Doublettes—such a pretty term, yet such a bad concept
Posted by Barbara Inge Karsch on June 10, 2011
Sooner rather than later terminologists need to think about database maintenance. Initially, with few entries in the database, data integrity is easy to warrant: In fact, the terminologist might remember about any entry they ever compiled; my Italian colleague, Licia, remembered just about any entry she ever opened in the database. But even the best human brains will eventually ‘run out of memory’ and blunders will happen. One of these blunders are so called doublettes.
According to ISO TR 26162, a doublette is a “terminological entry that describes the same concept as another entry.” Sometimes these entries are also referred to as duplicates or duplicate entries, but the technical term in standards is doublette. It is important to note that homonyms do not equal doublettes.

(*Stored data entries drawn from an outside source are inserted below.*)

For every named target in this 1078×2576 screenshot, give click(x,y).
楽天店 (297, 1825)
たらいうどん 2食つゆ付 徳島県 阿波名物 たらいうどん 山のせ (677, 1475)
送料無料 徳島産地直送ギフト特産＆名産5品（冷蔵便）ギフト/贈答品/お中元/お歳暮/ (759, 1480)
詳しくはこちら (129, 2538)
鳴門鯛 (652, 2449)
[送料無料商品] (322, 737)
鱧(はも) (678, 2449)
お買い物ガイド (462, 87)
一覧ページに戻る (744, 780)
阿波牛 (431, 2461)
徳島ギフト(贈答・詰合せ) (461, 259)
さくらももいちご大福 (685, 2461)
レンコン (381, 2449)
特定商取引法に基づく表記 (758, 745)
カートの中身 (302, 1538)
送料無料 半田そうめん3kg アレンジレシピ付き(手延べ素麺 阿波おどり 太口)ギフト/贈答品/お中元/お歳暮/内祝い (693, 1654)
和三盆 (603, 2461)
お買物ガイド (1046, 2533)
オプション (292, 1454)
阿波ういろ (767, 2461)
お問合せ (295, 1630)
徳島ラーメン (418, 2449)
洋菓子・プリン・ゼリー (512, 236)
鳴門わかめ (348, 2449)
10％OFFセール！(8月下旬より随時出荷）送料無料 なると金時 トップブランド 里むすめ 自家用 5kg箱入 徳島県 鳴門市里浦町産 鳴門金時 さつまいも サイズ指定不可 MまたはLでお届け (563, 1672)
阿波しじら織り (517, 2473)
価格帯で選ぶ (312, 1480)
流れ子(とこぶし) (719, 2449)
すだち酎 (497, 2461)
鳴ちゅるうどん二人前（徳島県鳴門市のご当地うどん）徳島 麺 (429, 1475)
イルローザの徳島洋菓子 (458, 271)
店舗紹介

In other words, two terms that are spelt the same way and that are in two separate entries may refer to the same concept and may therefore be doublettes. But they may also justifiably be listed in separate entries, because they denote slightly or completely different concepts.
As an example, I deliberately set up doublettes in i-Term, a terminology management system developed by DANTERM: The terms automated teller machine and electronic cash machine can be considered synonyms and should be listed in one terminological entry. Below you can see that automated teller machine and its abbreviated form ATM have one definition and definition source, while electronic cash machine and its abbreviated form, cash machine, are listed in a separate entry with another, yet similar definition and its definition source. During database maintenance, these entries should be consolidated into one terminological entry with all its synonyms.
It is much easier to detect homographs that turn out to be doublettes. Rather, it should be easier to avoid them in the first place: after all, every new entry in a database starts with a search of the term denoting the concept; if it already exists with the same spelling, it would be a hit). Here are ‘homograph doublettes’ from the Microsoft Language Portal. While we can’t see the ID, the definition shows pretty clearly that the two entries are describing the same concept.
Doublettes happen, particularly in settings where more than one terminologist adds and approves entries in a database. But even if one terminologist approves all new concepts, s/he cannot guarantee that a database remains free of doublettes. The right combination of skills, processes and tool support can help limit the number, though.